Your instructions | Copy, exactly and without additions, every line in the records below from the one holding "[Instagram] (84, 2313)" through the one holding "Hasta 40% OFF [button] (521, 55)", both ends included.

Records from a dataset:
------------------------------------

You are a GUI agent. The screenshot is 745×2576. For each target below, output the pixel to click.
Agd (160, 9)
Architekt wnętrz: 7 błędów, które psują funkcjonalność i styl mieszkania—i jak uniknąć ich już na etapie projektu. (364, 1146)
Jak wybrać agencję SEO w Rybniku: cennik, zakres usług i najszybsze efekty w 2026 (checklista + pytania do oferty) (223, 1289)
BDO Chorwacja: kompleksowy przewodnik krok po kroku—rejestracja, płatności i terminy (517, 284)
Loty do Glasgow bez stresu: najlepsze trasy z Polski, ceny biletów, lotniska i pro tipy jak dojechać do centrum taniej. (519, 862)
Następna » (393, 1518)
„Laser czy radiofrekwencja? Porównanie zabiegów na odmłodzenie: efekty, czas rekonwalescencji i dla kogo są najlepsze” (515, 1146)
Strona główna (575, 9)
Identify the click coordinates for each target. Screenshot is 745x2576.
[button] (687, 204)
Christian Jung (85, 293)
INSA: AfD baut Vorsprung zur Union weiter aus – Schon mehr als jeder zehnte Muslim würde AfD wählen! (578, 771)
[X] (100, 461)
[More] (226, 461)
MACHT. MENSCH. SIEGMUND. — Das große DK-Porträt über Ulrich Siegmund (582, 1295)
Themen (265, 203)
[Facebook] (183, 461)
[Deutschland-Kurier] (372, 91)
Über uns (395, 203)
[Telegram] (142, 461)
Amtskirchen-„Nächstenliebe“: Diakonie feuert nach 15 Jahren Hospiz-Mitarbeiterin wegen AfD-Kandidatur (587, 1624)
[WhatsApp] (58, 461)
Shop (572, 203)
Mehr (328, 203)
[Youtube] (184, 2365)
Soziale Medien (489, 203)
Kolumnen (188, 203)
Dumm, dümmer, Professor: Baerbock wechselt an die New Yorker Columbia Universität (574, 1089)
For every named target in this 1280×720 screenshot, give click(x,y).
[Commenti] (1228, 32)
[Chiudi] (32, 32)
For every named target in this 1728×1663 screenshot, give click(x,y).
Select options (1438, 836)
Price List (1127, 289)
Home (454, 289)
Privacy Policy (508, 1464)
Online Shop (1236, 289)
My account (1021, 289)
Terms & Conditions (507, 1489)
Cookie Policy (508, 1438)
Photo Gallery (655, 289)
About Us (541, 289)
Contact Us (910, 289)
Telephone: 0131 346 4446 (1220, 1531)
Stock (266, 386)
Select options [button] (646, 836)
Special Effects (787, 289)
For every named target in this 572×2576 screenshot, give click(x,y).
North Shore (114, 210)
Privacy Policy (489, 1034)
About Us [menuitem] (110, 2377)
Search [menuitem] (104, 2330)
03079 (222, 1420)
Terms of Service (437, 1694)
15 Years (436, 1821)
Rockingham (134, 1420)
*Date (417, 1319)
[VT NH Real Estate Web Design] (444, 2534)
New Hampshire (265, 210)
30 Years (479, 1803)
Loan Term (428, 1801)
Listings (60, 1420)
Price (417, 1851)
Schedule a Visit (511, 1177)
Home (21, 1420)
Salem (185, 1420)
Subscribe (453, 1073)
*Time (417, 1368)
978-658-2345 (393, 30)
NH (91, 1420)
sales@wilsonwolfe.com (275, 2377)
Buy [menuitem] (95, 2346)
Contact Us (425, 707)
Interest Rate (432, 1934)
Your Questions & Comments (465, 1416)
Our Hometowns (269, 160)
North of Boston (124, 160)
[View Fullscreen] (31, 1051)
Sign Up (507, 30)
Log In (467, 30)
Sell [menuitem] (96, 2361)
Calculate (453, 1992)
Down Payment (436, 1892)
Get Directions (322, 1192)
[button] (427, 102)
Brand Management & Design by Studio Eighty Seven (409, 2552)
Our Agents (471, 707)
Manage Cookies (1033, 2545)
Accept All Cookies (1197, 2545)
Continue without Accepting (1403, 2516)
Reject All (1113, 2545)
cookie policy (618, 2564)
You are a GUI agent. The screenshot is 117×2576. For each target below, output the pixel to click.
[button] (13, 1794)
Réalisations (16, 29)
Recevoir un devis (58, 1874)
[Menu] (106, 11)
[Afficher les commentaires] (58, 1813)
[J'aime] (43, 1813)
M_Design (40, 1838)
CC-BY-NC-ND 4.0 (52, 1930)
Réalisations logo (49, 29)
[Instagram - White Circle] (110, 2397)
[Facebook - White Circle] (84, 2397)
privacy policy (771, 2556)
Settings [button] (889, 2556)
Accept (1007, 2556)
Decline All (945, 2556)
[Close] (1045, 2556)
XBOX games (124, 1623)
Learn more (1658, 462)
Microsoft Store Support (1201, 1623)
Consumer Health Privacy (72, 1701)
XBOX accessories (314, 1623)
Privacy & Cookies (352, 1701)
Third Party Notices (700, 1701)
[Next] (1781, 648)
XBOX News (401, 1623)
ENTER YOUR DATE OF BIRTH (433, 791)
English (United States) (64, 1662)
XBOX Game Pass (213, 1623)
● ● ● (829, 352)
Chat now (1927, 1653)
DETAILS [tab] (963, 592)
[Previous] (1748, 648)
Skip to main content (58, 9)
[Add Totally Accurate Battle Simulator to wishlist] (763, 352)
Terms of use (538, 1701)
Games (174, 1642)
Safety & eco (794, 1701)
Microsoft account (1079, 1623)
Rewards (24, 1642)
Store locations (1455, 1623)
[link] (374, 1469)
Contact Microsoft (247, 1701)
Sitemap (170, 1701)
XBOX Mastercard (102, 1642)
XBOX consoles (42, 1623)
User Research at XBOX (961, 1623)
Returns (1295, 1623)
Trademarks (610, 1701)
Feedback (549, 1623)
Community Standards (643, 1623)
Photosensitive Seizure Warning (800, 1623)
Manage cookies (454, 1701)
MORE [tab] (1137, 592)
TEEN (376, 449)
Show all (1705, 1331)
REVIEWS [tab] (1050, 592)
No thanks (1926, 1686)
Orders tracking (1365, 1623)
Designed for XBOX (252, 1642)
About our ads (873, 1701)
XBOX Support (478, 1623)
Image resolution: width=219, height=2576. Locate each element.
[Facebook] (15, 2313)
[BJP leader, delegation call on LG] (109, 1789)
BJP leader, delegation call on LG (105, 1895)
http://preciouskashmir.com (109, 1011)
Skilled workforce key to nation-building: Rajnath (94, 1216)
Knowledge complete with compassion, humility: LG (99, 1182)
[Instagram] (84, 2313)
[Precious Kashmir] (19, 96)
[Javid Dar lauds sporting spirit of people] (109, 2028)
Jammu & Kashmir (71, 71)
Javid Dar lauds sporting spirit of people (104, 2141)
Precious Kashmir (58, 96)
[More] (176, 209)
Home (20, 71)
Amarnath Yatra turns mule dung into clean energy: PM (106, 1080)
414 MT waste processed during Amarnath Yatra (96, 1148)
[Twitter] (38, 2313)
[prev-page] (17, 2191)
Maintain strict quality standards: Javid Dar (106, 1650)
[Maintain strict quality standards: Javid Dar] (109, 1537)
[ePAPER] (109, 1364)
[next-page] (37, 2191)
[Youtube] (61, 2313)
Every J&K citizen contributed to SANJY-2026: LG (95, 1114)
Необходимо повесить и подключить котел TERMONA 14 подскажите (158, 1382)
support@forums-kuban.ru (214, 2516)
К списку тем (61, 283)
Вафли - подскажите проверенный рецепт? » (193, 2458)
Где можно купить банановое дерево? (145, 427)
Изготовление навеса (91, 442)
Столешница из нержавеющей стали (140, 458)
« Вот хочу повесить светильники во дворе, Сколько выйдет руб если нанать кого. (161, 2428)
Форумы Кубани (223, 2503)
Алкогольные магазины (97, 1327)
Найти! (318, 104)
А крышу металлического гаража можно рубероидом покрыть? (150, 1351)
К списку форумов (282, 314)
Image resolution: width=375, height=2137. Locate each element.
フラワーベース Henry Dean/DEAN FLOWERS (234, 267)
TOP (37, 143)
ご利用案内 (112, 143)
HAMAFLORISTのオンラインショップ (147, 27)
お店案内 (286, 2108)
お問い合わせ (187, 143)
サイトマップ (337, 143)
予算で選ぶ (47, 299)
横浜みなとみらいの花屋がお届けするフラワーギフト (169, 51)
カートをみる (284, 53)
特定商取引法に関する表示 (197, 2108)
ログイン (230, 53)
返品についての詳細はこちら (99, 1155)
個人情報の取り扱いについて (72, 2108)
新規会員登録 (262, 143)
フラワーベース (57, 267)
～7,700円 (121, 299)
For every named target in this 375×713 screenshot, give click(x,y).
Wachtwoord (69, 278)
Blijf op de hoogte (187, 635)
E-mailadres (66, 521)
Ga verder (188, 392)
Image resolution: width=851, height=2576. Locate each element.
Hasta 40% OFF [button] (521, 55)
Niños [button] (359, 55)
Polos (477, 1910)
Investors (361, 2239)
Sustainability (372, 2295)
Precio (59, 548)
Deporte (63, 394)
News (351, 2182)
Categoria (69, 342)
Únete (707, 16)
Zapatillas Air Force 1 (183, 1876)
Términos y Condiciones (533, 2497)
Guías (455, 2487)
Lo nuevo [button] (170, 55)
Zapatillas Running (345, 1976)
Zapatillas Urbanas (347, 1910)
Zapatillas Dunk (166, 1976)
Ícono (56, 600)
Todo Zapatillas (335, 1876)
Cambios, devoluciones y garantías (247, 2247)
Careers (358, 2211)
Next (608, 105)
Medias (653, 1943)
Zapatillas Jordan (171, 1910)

------------------------------------

Written reply |
[Instagram] (84, 2313)
[Precious Kashmir] (19, 96)
[Javid Dar lauds sporting spirit of people] (109, 2028)
Jammu & Kashmir (71, 71)
Javid Dar lauds sporting spirit of people (104, 2141)
Precious Kashmir (58, 96)
[More] (176, 209)
Home (20, 71)
Amarnath Yatra turns mule dung into clean energy: PM (106, 1080)
414 MT waste processed during Amarnath Yatra (96, 1148)
[Twitter] (38, 2313)
[prev-page] (17, 2191)
Maintain strict quality standards: Javid Dar (106, 1650)
[Maintain strict quality standards: Javid Dar] (109, 1537)
[ePAPER] (109, 1364)
[next-page] (37, 2191)
[Youtube] (61, 2313)
Every J&K citizen contributed to SANJY-2026: LG (95, 1114)
Необходимо повесить и подключить котел TERMONA 14 подскажите (158, 1382)
support@forums-kuban.ru (214, 2516)
К списку тем (61, 283)
Вафли - подскажите проверенный рецепт? » (193, 2458)
Где можно купить банановое дерево? (145, 427)
Изготовление навеса (91, 442)
Столешница из нержавеющей стали (140, 458)
« Вот хочу повесить светильники во дворе, Сколько выйдет руб если нанать кого. (161, 2428)
Форумы Кубани (223, 2503)
Алкогольные магазины (97, 1327)
Найти! (318, 104)
А крышу металлического гаража можно рубероидом покрыть? (150, 1351)
К списку форумов (282, 314)
Image resolution: width=375, height=2137. Locate each element.
フラワーベース Henry Dean/DEAN FLOWERS (234, 267)
TOP (37, 143)
ご利用案内 (112, 143)
HAMAFLORISTのオンラインショップ (147, 27)
お店案内 (286, 2108)
お問い合わせ (187, 143)
サイトマップ (337, 143)
予算で選ぶ (47, 299)
横浜みなとみらいの花屋がお届けするフラワーギフト (169, 51)
カートをみる (284, 53)
特定商取引法に関する表示 (197, 2108)
ログイン (230, 53)
返品についての詳細はこちら (99, 1155)
個人情報の取り扱いについて (72, 2108)
新規会員登録 (262, 143)
フラワーベース (57, 267)
～7,700円 (121, 299)
For every named target in this 375×713 screenshot, give click(x,y).
Wachtwoord (69, 278)
Blijf op de hoogte (187, 635)
E-mailadres (66, 521)
Ga verder (188, 392)
Image resolution: width=851, height=2576. Locate each element.
Hasta 40% OFF [button] (521, 55)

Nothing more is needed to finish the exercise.